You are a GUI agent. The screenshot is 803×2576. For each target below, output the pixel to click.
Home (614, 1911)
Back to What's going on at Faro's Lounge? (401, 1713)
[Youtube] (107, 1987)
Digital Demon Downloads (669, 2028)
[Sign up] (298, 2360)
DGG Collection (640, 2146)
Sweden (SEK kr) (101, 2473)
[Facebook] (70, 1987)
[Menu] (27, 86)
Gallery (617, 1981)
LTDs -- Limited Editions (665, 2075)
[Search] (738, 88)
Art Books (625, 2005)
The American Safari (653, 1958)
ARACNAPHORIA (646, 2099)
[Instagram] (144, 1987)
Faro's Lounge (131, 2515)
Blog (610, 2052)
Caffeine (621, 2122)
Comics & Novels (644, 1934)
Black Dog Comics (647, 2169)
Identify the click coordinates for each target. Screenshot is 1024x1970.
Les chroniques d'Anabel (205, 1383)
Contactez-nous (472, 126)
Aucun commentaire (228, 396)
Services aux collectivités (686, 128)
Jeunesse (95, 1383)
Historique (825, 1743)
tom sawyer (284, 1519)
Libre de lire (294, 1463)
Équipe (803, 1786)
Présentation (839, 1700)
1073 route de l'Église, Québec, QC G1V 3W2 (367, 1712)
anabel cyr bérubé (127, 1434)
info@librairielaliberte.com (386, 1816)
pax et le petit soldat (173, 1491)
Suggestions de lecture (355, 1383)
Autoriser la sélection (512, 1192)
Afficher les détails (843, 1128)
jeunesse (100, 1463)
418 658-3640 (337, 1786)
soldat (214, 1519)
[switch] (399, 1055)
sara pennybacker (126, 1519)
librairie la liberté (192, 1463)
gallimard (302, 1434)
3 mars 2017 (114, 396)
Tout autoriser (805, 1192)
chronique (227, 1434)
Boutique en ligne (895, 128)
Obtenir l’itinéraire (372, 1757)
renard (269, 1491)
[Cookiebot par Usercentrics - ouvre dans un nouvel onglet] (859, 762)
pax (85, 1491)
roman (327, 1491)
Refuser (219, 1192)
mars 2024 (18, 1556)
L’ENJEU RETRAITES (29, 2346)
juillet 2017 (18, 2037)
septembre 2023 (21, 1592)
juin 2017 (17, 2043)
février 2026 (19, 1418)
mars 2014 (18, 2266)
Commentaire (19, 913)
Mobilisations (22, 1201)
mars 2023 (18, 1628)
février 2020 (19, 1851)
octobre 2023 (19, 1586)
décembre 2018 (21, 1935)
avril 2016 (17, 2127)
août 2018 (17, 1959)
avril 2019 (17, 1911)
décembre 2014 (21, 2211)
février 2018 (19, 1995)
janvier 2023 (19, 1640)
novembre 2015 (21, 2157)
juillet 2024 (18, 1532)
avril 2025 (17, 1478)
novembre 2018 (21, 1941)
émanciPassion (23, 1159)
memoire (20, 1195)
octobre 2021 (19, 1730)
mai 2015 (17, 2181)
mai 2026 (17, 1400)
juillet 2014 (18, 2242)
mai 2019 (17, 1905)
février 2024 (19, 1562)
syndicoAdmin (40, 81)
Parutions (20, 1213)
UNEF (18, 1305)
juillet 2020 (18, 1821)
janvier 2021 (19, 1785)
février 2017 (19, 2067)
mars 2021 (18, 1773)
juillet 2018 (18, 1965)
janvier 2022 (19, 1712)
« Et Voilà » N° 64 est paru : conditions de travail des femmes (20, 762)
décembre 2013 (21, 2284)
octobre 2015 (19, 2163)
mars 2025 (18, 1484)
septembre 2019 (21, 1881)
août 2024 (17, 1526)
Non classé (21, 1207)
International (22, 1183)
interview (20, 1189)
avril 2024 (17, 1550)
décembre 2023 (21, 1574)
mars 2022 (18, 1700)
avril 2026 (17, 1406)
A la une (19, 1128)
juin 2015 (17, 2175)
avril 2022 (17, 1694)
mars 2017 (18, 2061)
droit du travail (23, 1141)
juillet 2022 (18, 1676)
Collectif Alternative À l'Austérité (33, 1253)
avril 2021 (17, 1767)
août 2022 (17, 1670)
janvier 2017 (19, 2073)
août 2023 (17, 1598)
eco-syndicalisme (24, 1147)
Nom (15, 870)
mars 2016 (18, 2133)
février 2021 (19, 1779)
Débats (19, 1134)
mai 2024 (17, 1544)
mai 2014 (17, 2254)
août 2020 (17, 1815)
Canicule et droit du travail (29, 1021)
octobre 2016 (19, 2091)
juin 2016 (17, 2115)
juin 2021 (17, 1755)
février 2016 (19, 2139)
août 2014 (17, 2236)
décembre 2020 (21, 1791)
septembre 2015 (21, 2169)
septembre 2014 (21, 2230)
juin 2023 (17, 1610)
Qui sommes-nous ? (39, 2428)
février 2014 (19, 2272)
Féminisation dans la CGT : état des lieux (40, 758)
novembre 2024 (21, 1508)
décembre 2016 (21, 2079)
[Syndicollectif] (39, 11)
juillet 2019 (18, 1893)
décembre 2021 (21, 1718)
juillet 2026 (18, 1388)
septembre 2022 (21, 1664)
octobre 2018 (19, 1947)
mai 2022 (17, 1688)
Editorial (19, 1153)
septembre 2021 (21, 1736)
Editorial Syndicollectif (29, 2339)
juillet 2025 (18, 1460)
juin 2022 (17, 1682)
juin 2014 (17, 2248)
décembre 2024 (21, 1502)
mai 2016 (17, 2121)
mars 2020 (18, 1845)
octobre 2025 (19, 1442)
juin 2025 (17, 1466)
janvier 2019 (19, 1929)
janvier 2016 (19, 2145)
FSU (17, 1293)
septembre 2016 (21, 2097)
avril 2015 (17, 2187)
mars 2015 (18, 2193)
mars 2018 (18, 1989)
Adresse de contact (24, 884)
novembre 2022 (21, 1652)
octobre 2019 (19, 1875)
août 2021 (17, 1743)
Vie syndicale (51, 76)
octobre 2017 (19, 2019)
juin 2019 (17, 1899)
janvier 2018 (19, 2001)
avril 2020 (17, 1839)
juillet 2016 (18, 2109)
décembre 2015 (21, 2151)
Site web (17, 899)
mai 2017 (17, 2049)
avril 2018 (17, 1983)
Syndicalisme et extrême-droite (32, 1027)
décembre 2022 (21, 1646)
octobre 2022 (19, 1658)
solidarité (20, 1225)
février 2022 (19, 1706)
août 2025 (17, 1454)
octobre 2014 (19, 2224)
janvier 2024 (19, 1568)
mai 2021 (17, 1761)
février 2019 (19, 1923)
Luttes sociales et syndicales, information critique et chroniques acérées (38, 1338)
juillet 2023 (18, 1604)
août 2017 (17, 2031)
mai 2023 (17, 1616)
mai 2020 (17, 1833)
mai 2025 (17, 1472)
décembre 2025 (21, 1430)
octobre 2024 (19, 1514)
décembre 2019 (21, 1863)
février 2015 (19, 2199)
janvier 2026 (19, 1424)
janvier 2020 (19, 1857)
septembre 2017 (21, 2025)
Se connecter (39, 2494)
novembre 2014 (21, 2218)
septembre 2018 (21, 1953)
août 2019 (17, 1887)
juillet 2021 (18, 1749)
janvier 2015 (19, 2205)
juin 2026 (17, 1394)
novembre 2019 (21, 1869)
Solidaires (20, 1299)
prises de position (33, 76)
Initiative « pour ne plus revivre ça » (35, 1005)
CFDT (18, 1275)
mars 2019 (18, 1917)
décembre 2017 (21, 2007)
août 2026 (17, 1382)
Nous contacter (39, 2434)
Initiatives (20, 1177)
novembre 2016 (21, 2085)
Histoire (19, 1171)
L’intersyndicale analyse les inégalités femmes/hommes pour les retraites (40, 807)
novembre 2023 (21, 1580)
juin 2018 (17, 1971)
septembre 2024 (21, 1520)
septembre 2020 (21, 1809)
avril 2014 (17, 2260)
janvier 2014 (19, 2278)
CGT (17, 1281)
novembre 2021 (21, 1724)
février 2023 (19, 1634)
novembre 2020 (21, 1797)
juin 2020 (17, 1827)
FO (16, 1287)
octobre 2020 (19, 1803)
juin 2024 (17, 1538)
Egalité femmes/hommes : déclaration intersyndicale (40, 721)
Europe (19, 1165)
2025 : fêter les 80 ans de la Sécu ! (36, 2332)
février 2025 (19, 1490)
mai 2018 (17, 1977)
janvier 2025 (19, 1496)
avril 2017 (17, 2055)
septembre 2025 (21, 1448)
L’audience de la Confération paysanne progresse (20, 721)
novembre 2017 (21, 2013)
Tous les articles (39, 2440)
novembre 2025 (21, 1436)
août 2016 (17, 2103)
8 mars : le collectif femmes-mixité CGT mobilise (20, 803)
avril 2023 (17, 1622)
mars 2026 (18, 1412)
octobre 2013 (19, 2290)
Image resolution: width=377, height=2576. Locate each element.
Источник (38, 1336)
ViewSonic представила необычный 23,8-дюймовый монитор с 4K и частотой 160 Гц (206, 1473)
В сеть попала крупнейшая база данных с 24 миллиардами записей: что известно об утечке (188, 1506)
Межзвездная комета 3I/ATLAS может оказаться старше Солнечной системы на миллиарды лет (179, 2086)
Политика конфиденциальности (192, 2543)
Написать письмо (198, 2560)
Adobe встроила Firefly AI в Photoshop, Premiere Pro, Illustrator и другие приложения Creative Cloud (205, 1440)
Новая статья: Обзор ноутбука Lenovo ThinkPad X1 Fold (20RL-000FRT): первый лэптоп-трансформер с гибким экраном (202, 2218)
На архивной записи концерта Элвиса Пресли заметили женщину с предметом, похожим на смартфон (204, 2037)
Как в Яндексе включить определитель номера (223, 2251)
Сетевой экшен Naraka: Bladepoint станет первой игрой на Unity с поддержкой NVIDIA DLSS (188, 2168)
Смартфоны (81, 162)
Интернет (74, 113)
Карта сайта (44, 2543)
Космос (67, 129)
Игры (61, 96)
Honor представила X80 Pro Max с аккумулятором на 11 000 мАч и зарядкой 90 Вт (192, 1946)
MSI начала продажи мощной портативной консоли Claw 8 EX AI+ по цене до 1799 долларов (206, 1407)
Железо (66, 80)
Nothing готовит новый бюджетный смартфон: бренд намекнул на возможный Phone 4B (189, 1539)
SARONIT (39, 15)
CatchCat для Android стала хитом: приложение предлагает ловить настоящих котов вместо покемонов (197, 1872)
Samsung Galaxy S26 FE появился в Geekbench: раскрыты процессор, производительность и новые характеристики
= = = =
Exercise aim: Please write out the material word for word from its first line through the line holding "juillet 2024 (18, 1532)", including both, and no line past it.

Answer space:
You are a GUI agent. The screenshot is 803×2576. For each target below, output the pixel to click.
Home (614, 1911)
Back to What's going on at Faro's Lounge? (401, 1713)
[Youtube] (107, 1987)
Digital Demon Downloads (669, 2028)
[Sign up] (298, 2360)
DGG Collection (640, 2146)
Sweden (SEK kr) (101, 2473)
[Facebook] (70, 1987)
[Menu] (27, 86)
Gallery (617, 1981)
LTDs -- Limited Editions (665, 2075)
[Search] (738, 88)
Art Books (625, 2005)
The American Safari (653, 1958)
ARACNAPHORIA (646, 2099)
[Instagram] (144, 1987)
Faro's Lounge (131, 2515)
Blog (610, 2052)
Caffeine (621, 2122)
Comics & Novels (644, 1934)
Black Dog Comics (647, 2169)
Identify the click coordinates for each target. Screenshot is 1024x1970.
Les chroniques d'Anabel (205, 1383)
Contactez-nous (472, 126)
Aucun commentaire (228, 396)
Services aux collectivités (686, 128)
Jeunesse (95, 1383)
Historique (825, 1743)
tom sawyer (284, 1519)
Libre de lire (294, 1463)
Équipe (803, 1786)
Présentation (839, 1700)
1073 route de l'Église, Québec, QC G1V 3W2 (367, 1712)
anabel cyr bérubé (127, 1434)
info@librairielaliberte.com (386, 1816)
pax et le petit soldat (173, 1491)
Suggestions de lecture (355, 1383)
Autoriser la sélection (512, 1192)
Afficher les détails (843, 1128)
jeunesse (100, 1463)
418 658-3640 (337, 1786)
soldat (214, 1519)
[switch] (399, 1055)
sara pennybacker (126, 1519)
librairie la liberté (192, 1463)
gallimard (302, 1434)
3 mars 2017 (114, 396)
Tout autoriser (805, 1192)
chronique (227, 1434)
Boutique en ligne (895, 128)
Obtenir l’itinéraire (372, 1757)
renard (269, 1491)
[Cookiebot par Usercentrics - ouvre dans un nouvel onglet] (859, 762)
pax (85, 1491)
roman (327, 1491)
Refuser (219, 1192)
mars 2024 (18, 1556)
L’ENJEU RETRAITES (29, 2346)
juillet 2017 (18, 2037)
septembre 2023 (21, 1592)
juin 2017 (17, 2043)
février 2026 (19, 1418)
mars 2014 (18, 2266)
Commentaire (19, 913)
Mobilisations (22, 1201)
mars 2023 (18, 1628)
février 2020 (19, 1851)
octobre 2023 (19, 1586)
décembre 2018 (21, 1935)
avril 2016 (17, 2127)
août 2018 (17, 1959)
avril 2019 (17, 1911)
décembre 2014 (21, 2211)
février 2018 (19, 1995)
janvier 2023 (19, 1640)
novembre 2015 (21, 2157)
juillet 2024 (18, 1532)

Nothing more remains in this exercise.